La Commissione della CE:

vigila sul rispetto di tali normative,

adotta i provvedimenti necessari per reprimere i comportamenti anticoncorrenziali vietati

irroga le sanzioni pecuniarie previste dalla legislazione comunitaria.

Questo principio è stato recepito anche dalla legislazione antimonopolistica italiana, legge n. 287 del 10-10-1990, volta a preservare il regime concorrenziale del mercato nazionale e a reprimere i comportamenti anticoncorrenziali che incidono solo sul mercato nazionale.

Per le imprese che opera nel campo dell’editoria e radiotelevisivo, trova applicazione la specifica disciplina volta a garantire il pluralismo dell’informazione di massa impedendo posizioni monopolistiche.

Da qui l’esigenza di coordinare le due normative, visto che il legislatore italiano ha riconosciuto posizione preminente e sovraordinata alla disciplina comunitaria.

Infatti, la normativa nazionale ha carattere residuale , cioè è applicabile solo se la fattispecie non è prevista dalla normativa comunitaria, art. 1 legge 287/1993 e, si applica alle pratiche anticoncorrenziali che hanno rilievo esclusivamente locale e che non incidono sulla concorrenza nel mercato comunitario.

Mentre, per le fattispecie che incidono sul mercato comunitario è applicabile solo il diritto comunitario della concorrenza, cd principio della barriera unica, anche se la Commissione Ce sta decentrando l’applicazione della disciplina comunitaria da parte dell’Autorità nazionale, art. 54 legge 52/1996.

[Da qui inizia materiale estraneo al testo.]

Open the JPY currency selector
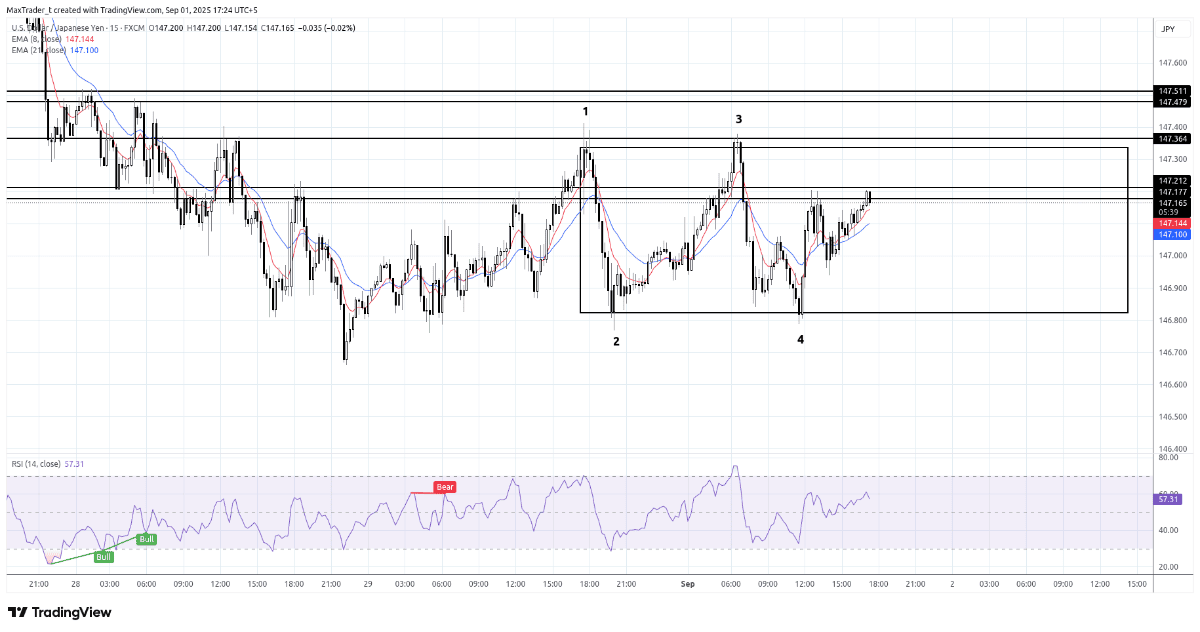The height and width of the screenshot is (632, 1200). [x=1167, y=30]
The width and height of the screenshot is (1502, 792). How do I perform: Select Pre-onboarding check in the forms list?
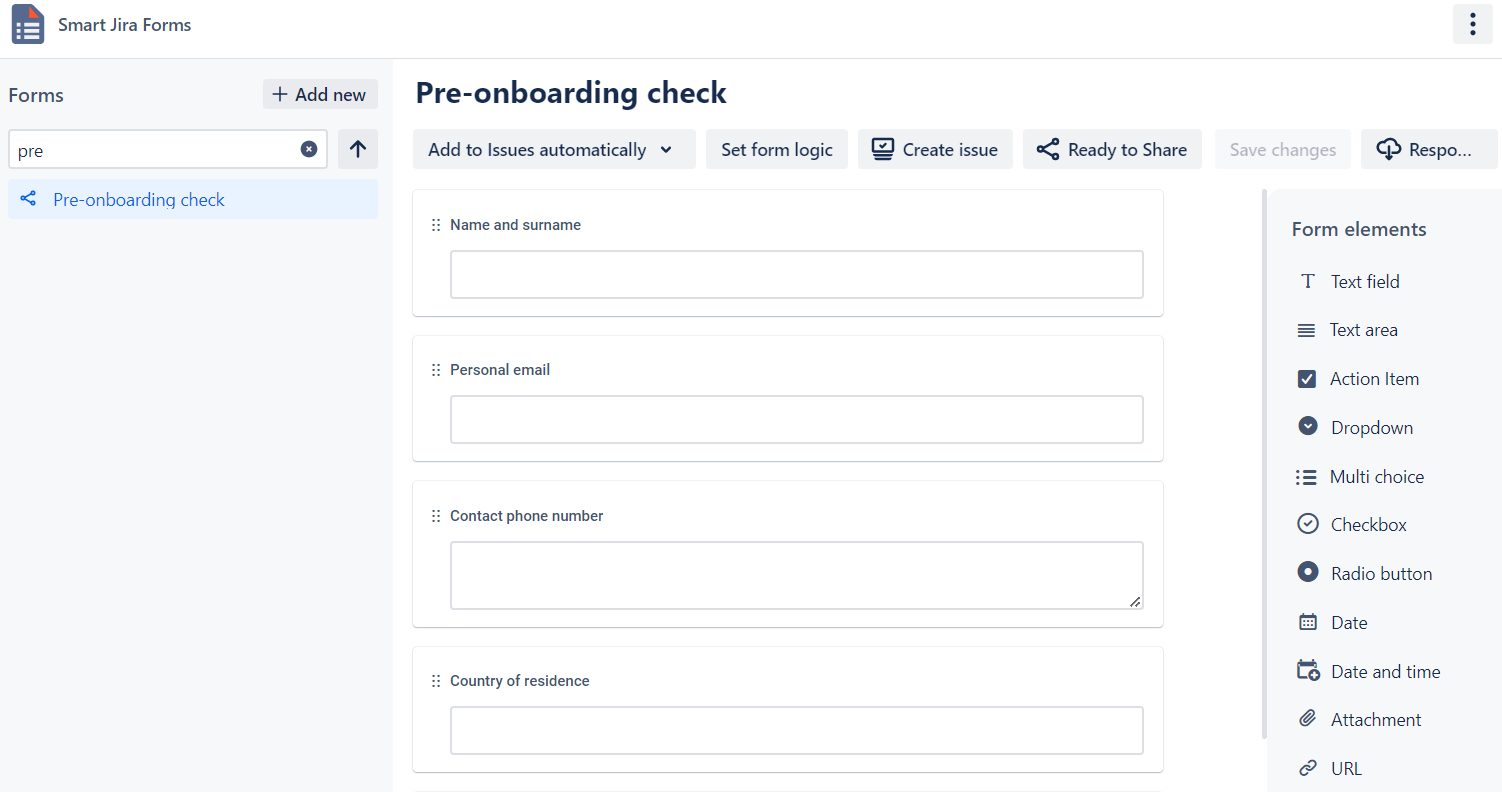pyautogui.click(x=139, y=200)
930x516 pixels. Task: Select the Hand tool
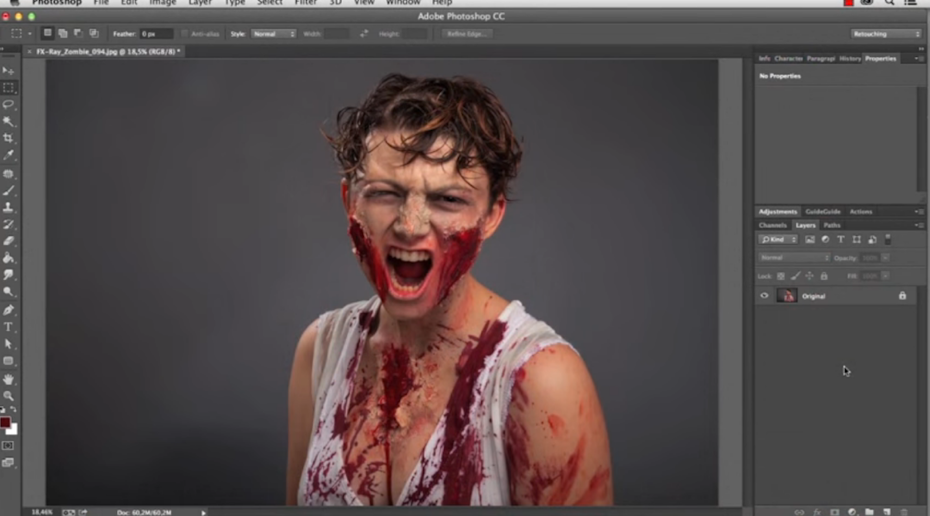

I principi del diritto comunitario prevalgono anche sull’interpretazione dell’art. 8 della legge 287/1990 che definisce l’ambito soggettivo di applicazione della disciplina antimonopolistica italiana: imprese private, imprese pubbliche e a partecipazione statale, escluse le imprese in monopolio legale e quelle che gestiscono servizi di interesse economico generale.

Nella nozione comunitaria di impresa sono ricomprese anche gli esercenti professioni intellettuali, che per il nostro ordinamento non sono imprenditori.

Quindi, anche ad essi si applica la disciplina antimonopolistica italiana e comunitaria.

La legge n. 287/1990 ha istituito un apposito organo pubblico indipendente, Autorità garante della concorrenza e del mercato[1], che vigila sul rispetto della normativa antimonopolistica in tutti i settori economici, tranne qualche eccezione:

per il settore assicurativo, l’Autorità deve sentire l’Isvap;

per il settore dell’editoria e radiotelevisivo vi è l’apposita Autorità.

L’Autorità garante:

ha ampi poteri di indagine ed ispettivi,

adotta i provvedimenti antimonopolistici necessari

irroga le sanzioni amministrative pecuniarie previste dalla legge.

Contro i provvedimenti amministrativi dell’Autorità può essere proposto ricorso giudiziario, per il quale è competente il Tar del Lazio, art. 33.

Le azioni di nullità e di risarcimento dei danni, nonché i ricorsi diretti ad ottenere provvedimenti di urgenza, vanno promossi alla Corte dei appello competente per territorio. Si omette, perciò, il primo grado di giudizio davanti al Tribunale.



[1] L’Autorità è un organo collegiale composto da un presidente e da 4 membri, nominati dai Presidenti di Camera e Senato, che restano in carica per 7 anni e non possono essere confermati. L’Autorità ha sede in Roma ed ha autonomia organizzativa e decisionale e, dispone di proprio personale. Ogni anno presenta al Parlamento una relazione sull’attività svolta.